Day 15 of the "What are you reading, and why?" project. (Don't forget to comment on the "why" part, here and in any previous entry!!)
Tom is reading Misfortune, by Wesley Stace, about a boy raised as a girl in the 19th century. A man finds a baby in a trash heap (where, alas, we know babies to be left even today) and brings it home. I say "it" because the baby boy is presented to the world as a baby girl...for as long as that deception can hold.
Turns out the novelist Wesley Stace is actually the musician John Wesley Harding, which is not so much a deception as a pseudonym, something writers are known sometimes to choose. At the above link to an Amazon page, you can listen to 3 of the songs he connects to the book, which winds music into the plot.
Deception and gender-bending identity are, however, crucial to the book Girl Boy Girl: How I Became JT LeRoy by Savannah Knoop. Knoop, a woman, pretended to be JT LeRoy, a transgendered man, enjoying six years of glamor and celebrity as a hip novelist before being exposed. The novels attributed to LeRoy were really written by Laura Albert, Knoop's sister-in-law, and it's not hard to imagine why two people looking for a way to survive as writers in our celebrity-driven fast-food culture might come up with a scam like this one. Sigh... And, indeed, "faking it" doesn't seem to have hurt Knoop too much. She has her own author page at Amazon, where we learn she is now designing clothes in San Francisco.
I learned about JT and company in the current issue of The Common Review, the magazine of the Great Books Foundation, where the Knoop book is reviewed by Krista Eastman, so I know what she's been reading! In the same article she reviewed Fakers, Hoaxers, Con Artists, Counterfeiters, and Other Great Pretenders by Paul Maliszewski, and her review mentions Stephen Glass, who fabricated articles for The New Republic and about whom a movie was made, Shattered Glass, a great title, featuring Hayden Christensen, Peter Sarsgaard, Chloe Sevigny, Rosario Dawson, Steve Zahn, Melanie Lynskey, and Hank Azaria.
I actually own this film, and several others about writers, acquired for teaching a course on writers and their lives, and another on famous plagiarism/fabrication cases. I mentioned this plagiarism course in an earlier blog entry about Rick Bragg, whom commenter NobleSavage called "a known fake." I think it is indeed well known that Bragg left the New York Times because he did what he did, which was use the eye-witness reporting of a stringer as if it were his own eye-witnessing, without crediting the stringer. In reading further about that case, I discovered, however icky this is, that it was common practice then at the NYT not to credit interns and stringers for their contributions, and that Bragg wasn't the only one who did this. He was the one who did this and got called on it, so he resigned. After the Jayson Blair scandal, which did involve "faking it," or fabricating his supposed journalism, the New York Times changed its practices. But by then Blair had brought down his higher-ups, and Bragg had brought himself down.

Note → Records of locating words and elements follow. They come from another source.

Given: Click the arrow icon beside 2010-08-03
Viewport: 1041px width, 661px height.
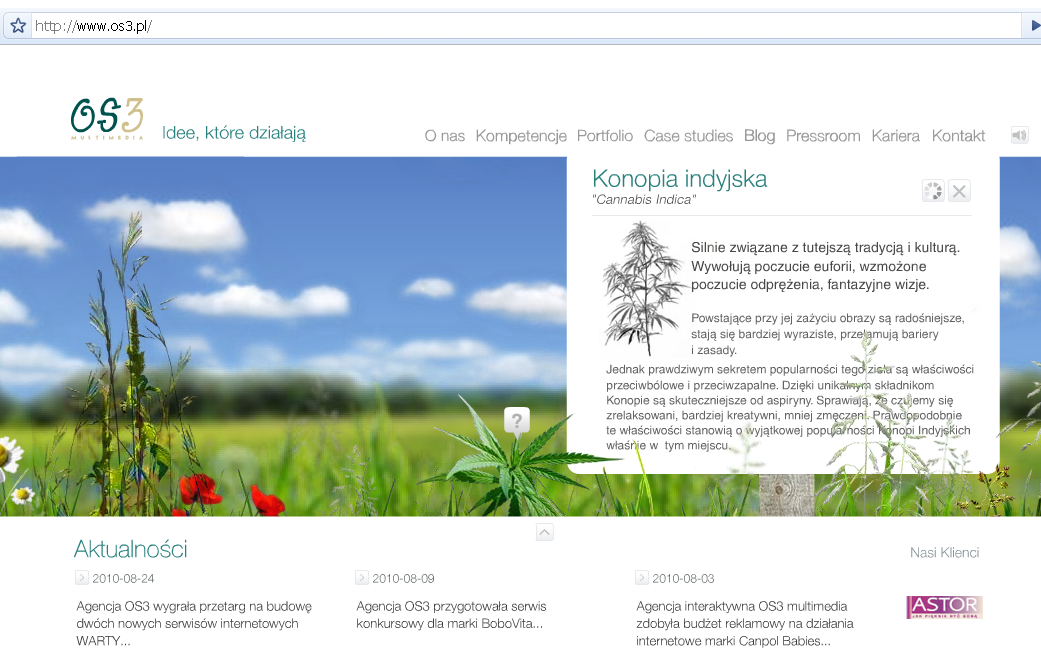Looking at the screenshot, I should [641, 578].
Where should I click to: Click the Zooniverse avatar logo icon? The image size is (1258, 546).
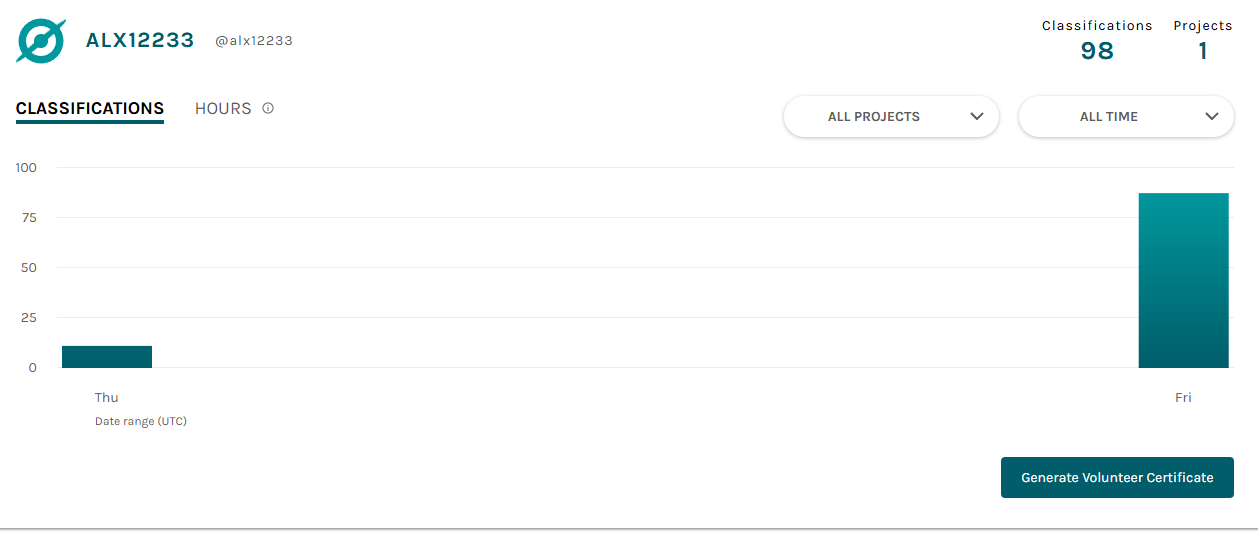(41, 41)
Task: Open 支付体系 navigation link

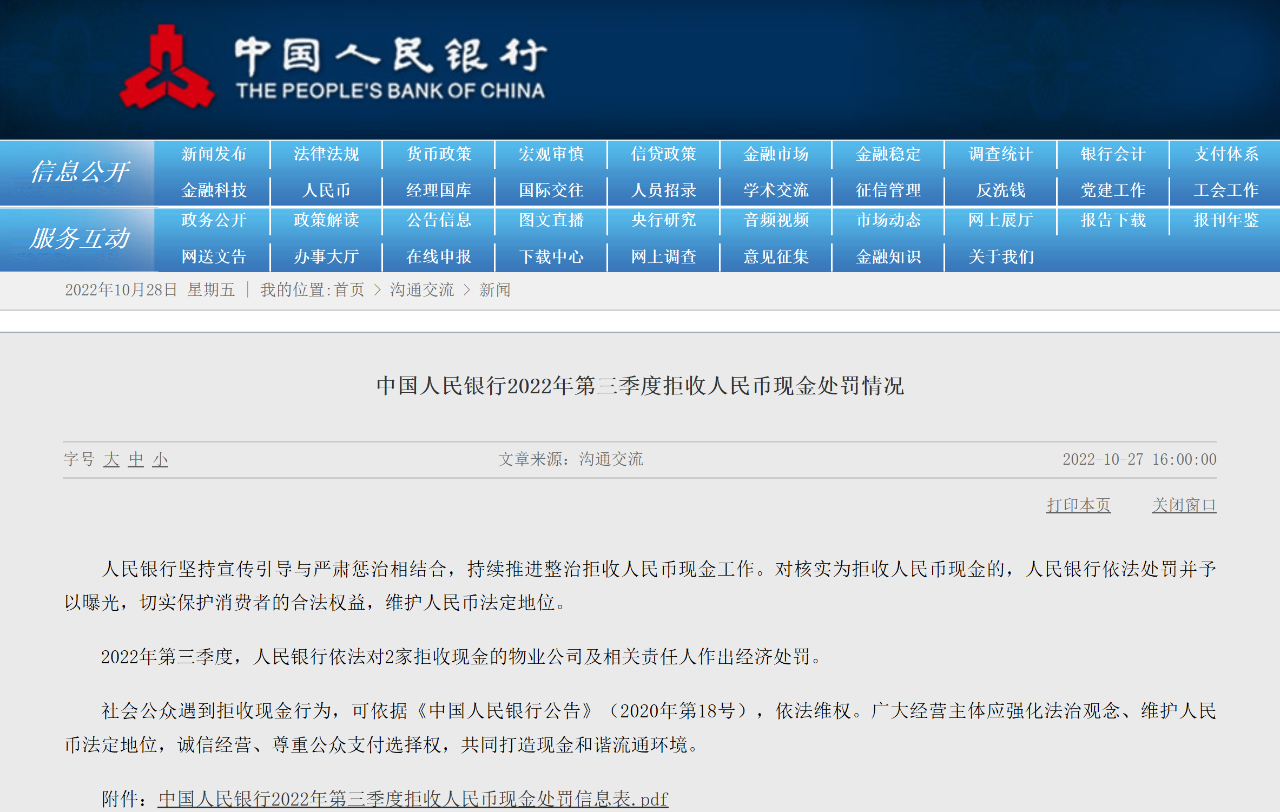Action: [1225, 155]
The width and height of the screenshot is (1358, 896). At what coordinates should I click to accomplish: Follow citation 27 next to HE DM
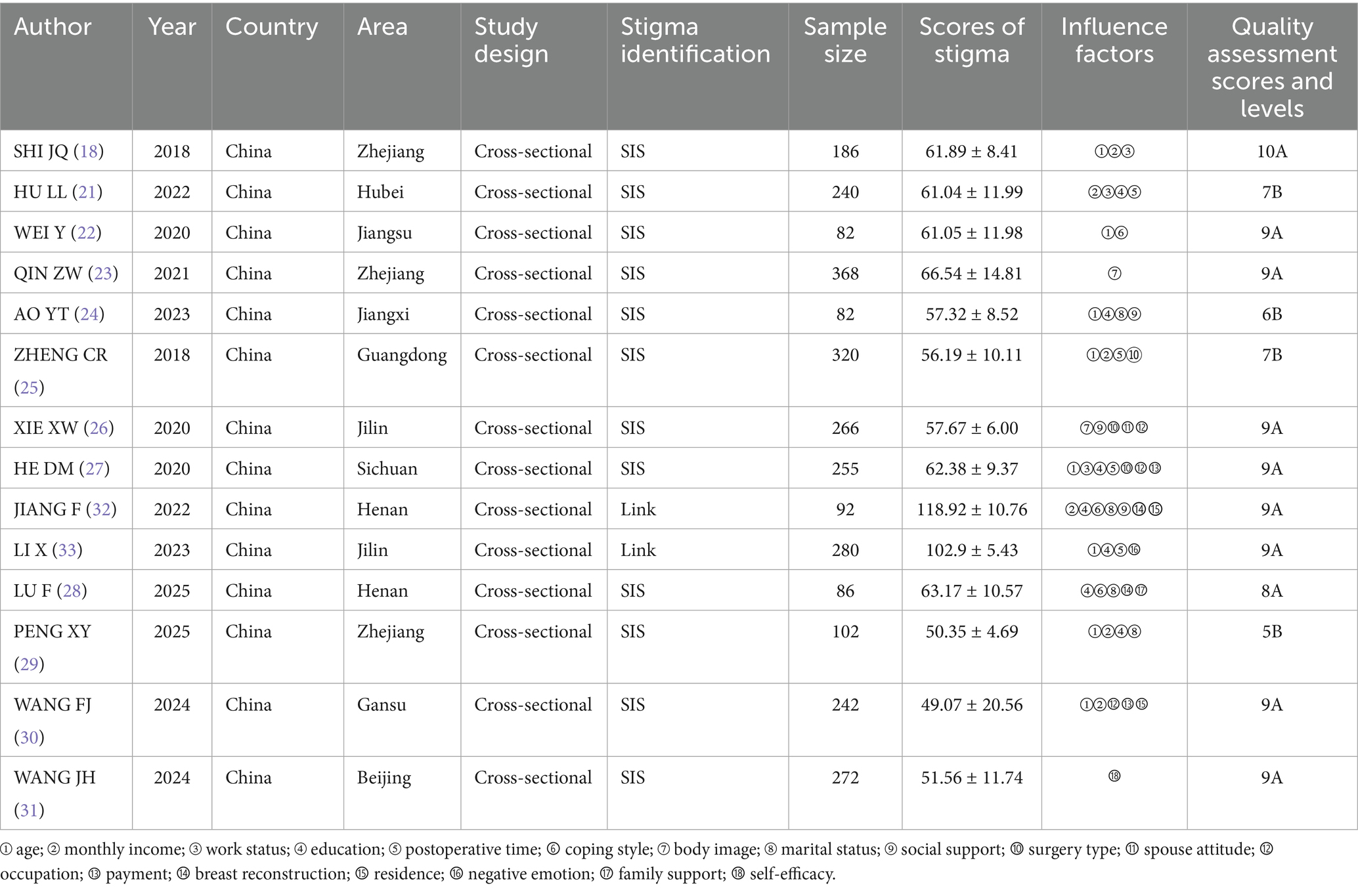tap(94, 469)
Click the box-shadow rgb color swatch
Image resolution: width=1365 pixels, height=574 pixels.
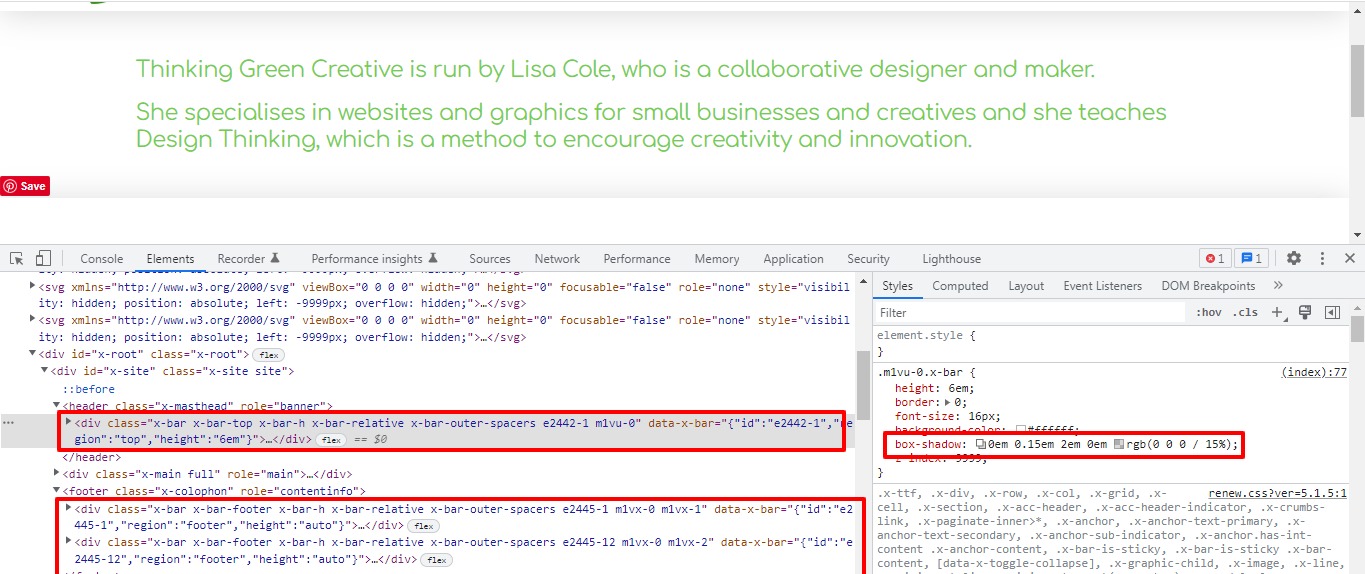click(x=1118, y=444)
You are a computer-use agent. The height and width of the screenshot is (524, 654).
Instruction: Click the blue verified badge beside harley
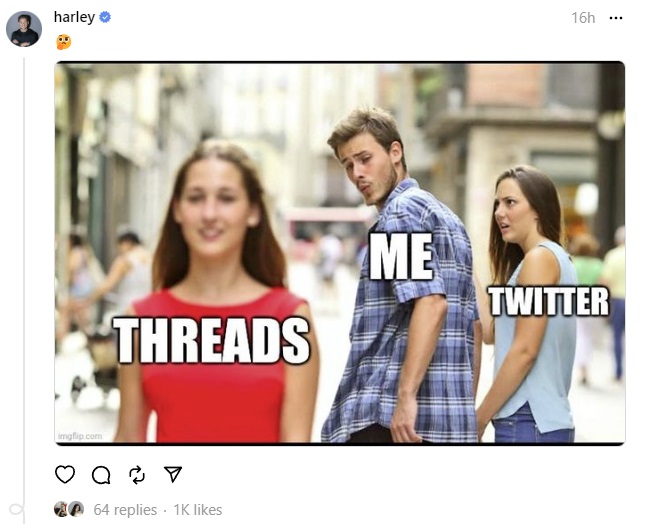[x=105, y=17]
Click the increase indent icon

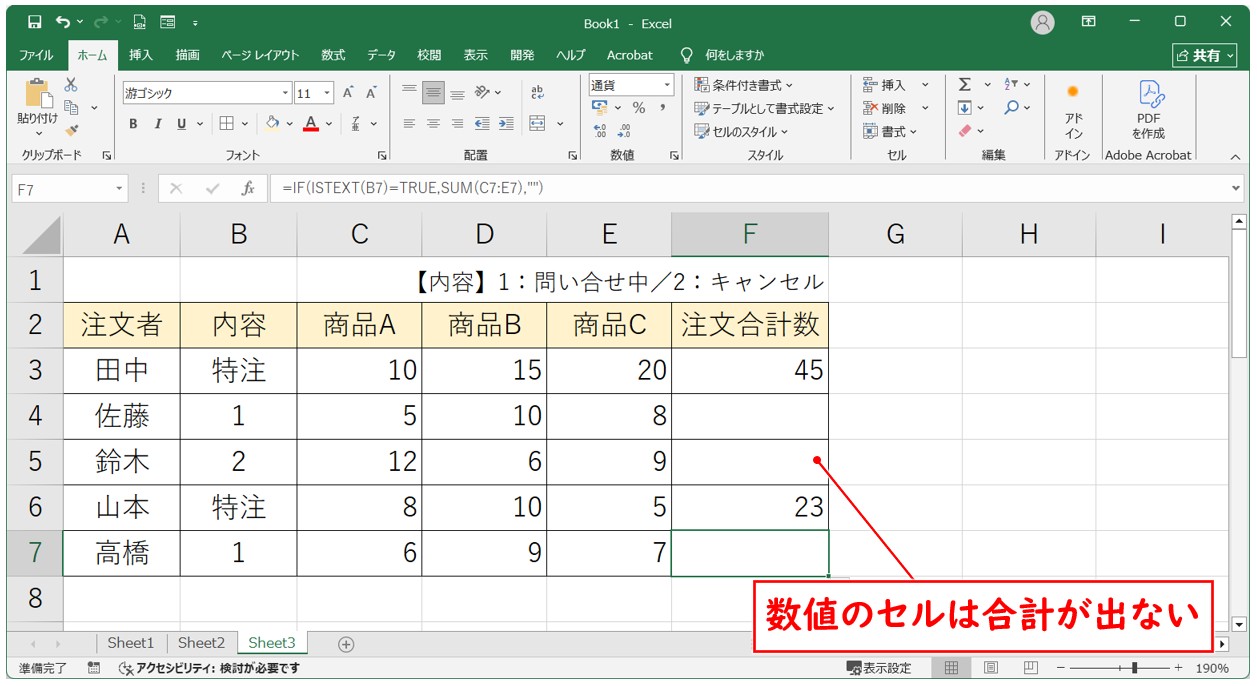pyautogui.click(x=506, y=124)
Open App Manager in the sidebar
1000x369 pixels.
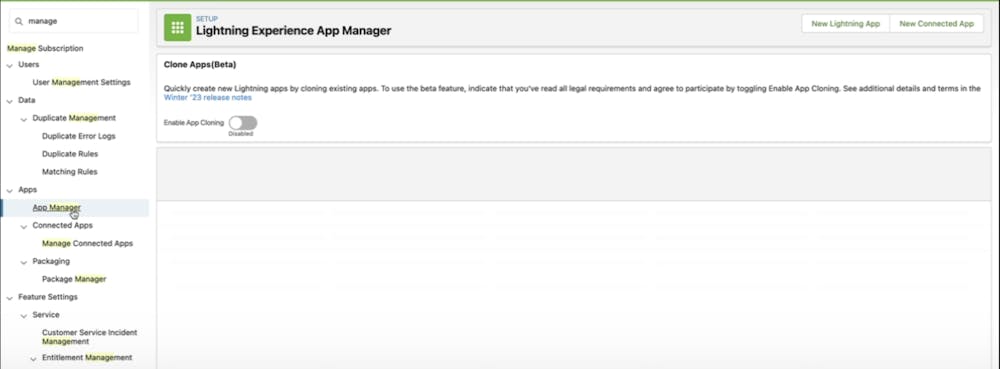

To learn more about the Bragg scandal, check out this article by Howard Kurtz in the Washington Post, one of the early reports, and, of course, Wikipedia!
Or, to have more fun than that, read Misfortune or Girl Boy Girl, or another book about "faking it."
But back to gender studies! Like Garrison Keillor in today's Writer's Almanac, I say Happy Birthday to Judith Butler, who writes about gender and identity and, sometimes, the inherent comedy of sexual positions!
On the gender identity front- have you read about this http://www.thelocal.se/20232/20090623/ ?
ReplyDeleteThe Maliszewski book sounds fascinating. Must pick up! I think I've told you that Scott has an ancestor (not direct -- great-great-uncle, I think, although it may need another great) who was a huge con man, running something like The Sting for years until he was put away by a crusading DA not unlike Elliott Ness. I always have been intrigued by cons and con men, and the internet makes Masilewski's kind of fakery so much easier, because you can reinvent yourself any number of times. And change your gender if you feel like it or if it will make you fit in better with whatever group you're trying to cozy up to. It's both frightening and fascinating that there are people who get some kind of kick out of fooling naive people on the internet or bookbuyers or newspaper readers or whoever.